> **DIRECTIONS**
Please reproduce the forwarded email about the next U Sco outburst word for word, from start to finish.
━━ EXCERPTED PASSAGE ━━
(cba:news) [Fwd: USCO2009 Collaboration overview]

Joe Patterson jop at astro.columbia.edu
Fri May 16 22:13:19 EDT 2008

Dear CBAers,

Here's the latest info concerning Brad Schaefer's attempt to cover the 
next U Sco outburst.  Nothing to do till it outbursts, but it's nice to 
be ready.  The most important photometry is likely to be in the first 2 
days, since it's *extremely* fast.


-------- Original Message --------
Subject: USCO2009 Collaboration overview
Date: Fri, 16 May 2008 14:33:36 -0500 (CDT)
From: Brad Schaefer <schaefer at grb.phys.lsu.edu>
To: Andrew Collazzi <acolla2 at lsu.edu>, Arne Henden <arne at aavso.org>, 
Ashley Pagnota <apagno1 at lsu.edu>,	Ben Sugerman 
<ben.sugerman at goucher.edu>,	Bill Sparks <sparks at stsci.edu>, Brad 
Schaefer <schaefer at lsu.edu>,	Brian Warner <warner at physci.uct.ac.za>, 
"Christopher L. Gerardy" <gerardy at physics.fsu.edu>,	Dan Green 
<dgreen at cfa.harvard.edu>,	Dan Reichart <reichart at physics.unc.edu>,	David 
Buckley <dibnob at saao.ac.za>,	David K Lynch <David.K.Lynch at aero.org>, 
Eric Schlegel <eric.schlegel at utsa.edu>,	Fred Ringwald 
<ringwald at csufresno.edu>,	Fred Walter <fwalter at astro.sunysb.edu>, 
"Howard E. Bond" <bond at stsci.edu>,	Howie Marion 
<hman at astro.as.utexas.edu>,	Joe Patterson <jop at astro.columbia.edu>, 
Jonathan Kemp <jk at cbastro.org>,	Matthew Templeton 
<matthewt at aavso.org>,	Patrick Woudt <Patrick.Woudt at uct.ac.za>,	Rob 
Robinson <elr at astro.as.utexas.edu>

	The recurrent nova U Sco will soon be erupting, with the eruption
being expected next spring, but it could go up any night now (2009.3+-1.0;
Schaefer 2005, ApJLett, 621, L53).  Here is an overview of current plans
and capabilities for the USCO2009 Collaboration.  We have a grand set of
capabilities that cover everything.  This email is so we all know the
bigger picture.
━━━
━━ DATASET SECTION ━━
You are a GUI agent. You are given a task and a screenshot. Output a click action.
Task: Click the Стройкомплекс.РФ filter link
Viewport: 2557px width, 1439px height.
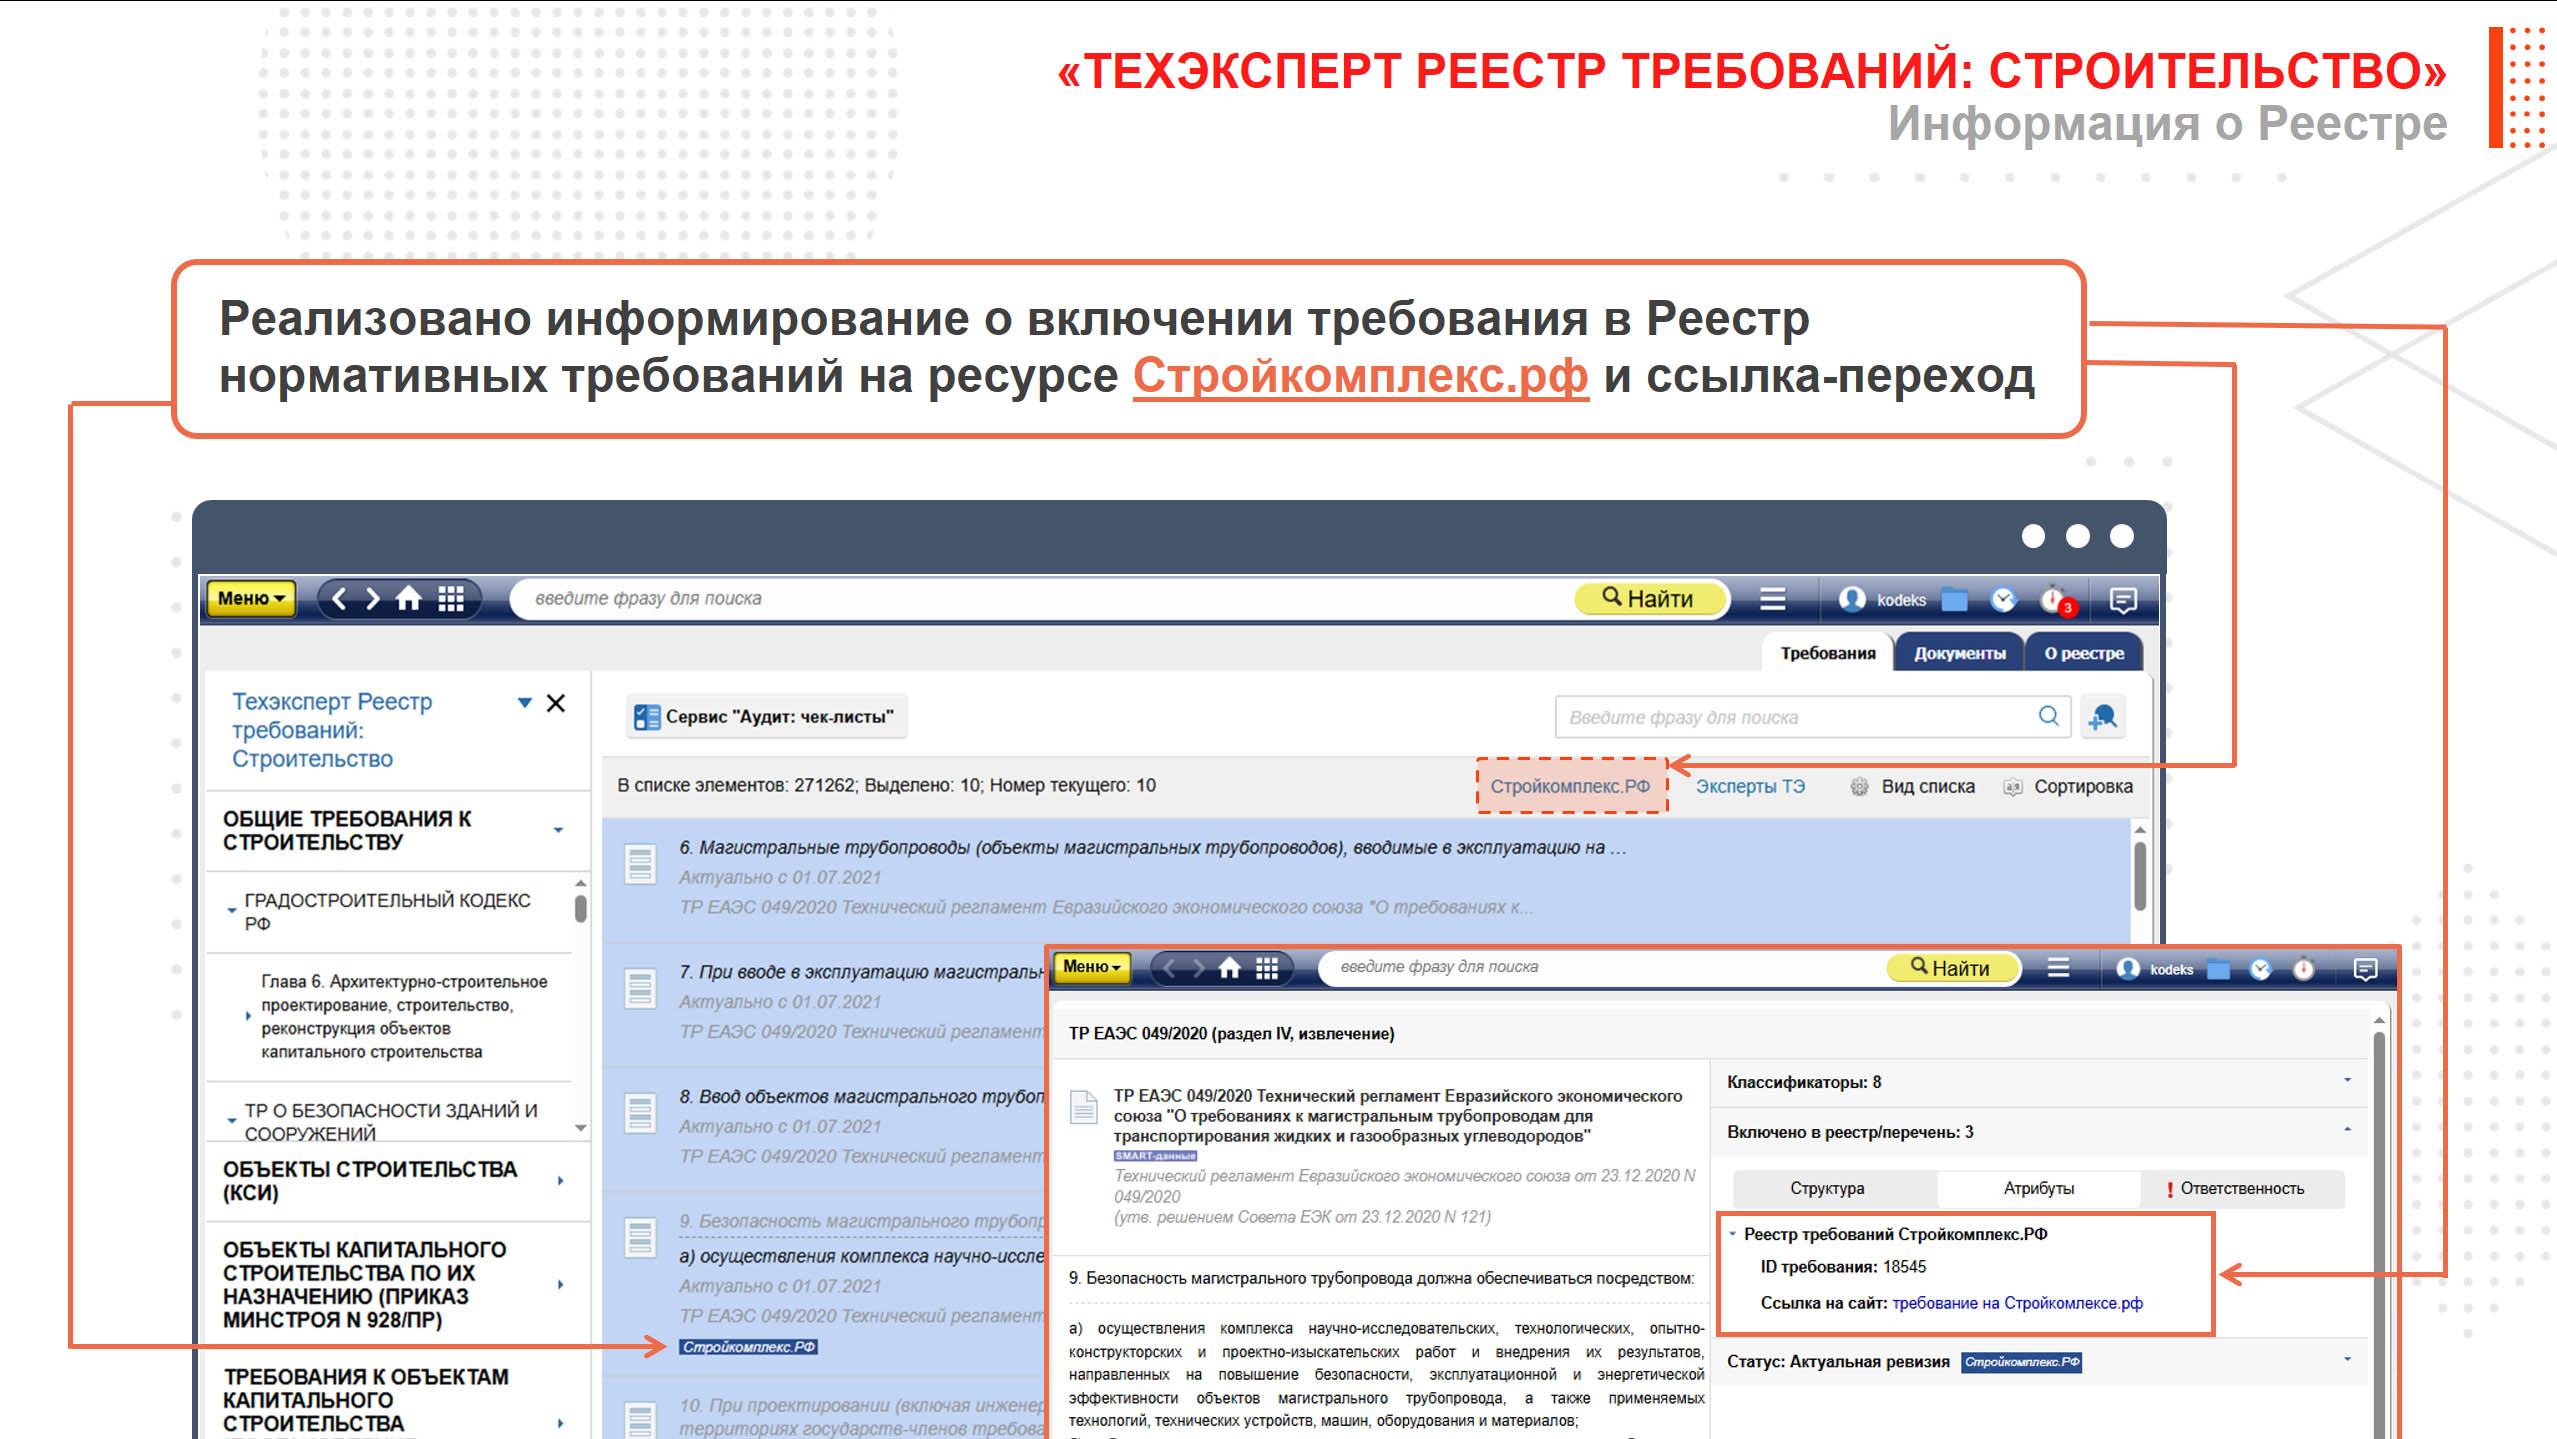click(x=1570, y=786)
━━━
> **RESPONSE TO THE EXERCISE**
(cba:news) [Fwd: USCO2009 Collaboration overview]

Joe Patterson jop at astro.columbia.edu
Fri May 16 22:13:19 EDT 2008

Dear CBAers,

Here's the latest info concerning Brad Schaefer's attempt to cover the 
next U Sco outburst.  Nothing to do till it outbursts, but it's nice to 
be ready.  The most important photometry is likely to be in the first 2 
days, since it's *extremely* fast.


-------- Original Message --------
Subject: USCO2009 Collaboration overview
Date: Fri, 16 May 2008 14:33:36 -0500 (CDT)
From: Brad Schaefer <schaefer at grb.phys.lsu.edu>
To: Andrew Collazzi <acolla2 at lsu.edu>, Arne Henden <arne at aavso.org>, 
Ashley Pagnota <apagno1 at lsu.edu>,	Ben Sugerman 
<ben.sugerman at goucher.edu>,	Bill Sparks <sparks at stsci.edu>, Brad 
Schaefer <schaefer at lsu.edu>,	Brian Warner <warner at physci.uct.ac.za>, 
"Christopher L. Gerardy" <gerardy at physics.fsu.edu>,	Dan Green 
<dgreen at cfa.harvard.edu>,	Dan Reichart <reichart at physics.unc.edu>,	David 
Buckley <dibnob at saao.ac.za>,	David K Lynch <David.K.Lynch at aero.org>, 
Eric Schlegel <eric.schlegel at utsa.edu>,	Fred Ringwald 
<ringwald at csufresno.edu>,	Fred Walter <fwalter at astro.sunysb.edu>, 
"Howard E. Bond" <bond at stsci.edu>,	Howie Marion 
<hman at astro.as.utexas.edu>,	Joe Patterson <jop at astro.columbia.edu>, 
Jonathan Kemp <jk at cbastro.org>,	Matthew Templeton 
<matthewt at aavso.org>,	Patrick Woudt <Patrick.Woudt at uct.ac.za>,	Rob 
Robinson <elr at astro.as.utexas.edu>

	The recurrent nova U Sco will soon be erupting, with the eruption
being expected next spring, but it could go up any night now (2009.3+-1.0;
Schaefer 2005, ApJLett, 621, L53).  Here is an overview of current plans
and capabilities for the USCO2009 Collaboration.  We have a grand set of
capabilities that cover everything.  This email is so we all know the
bigger picture.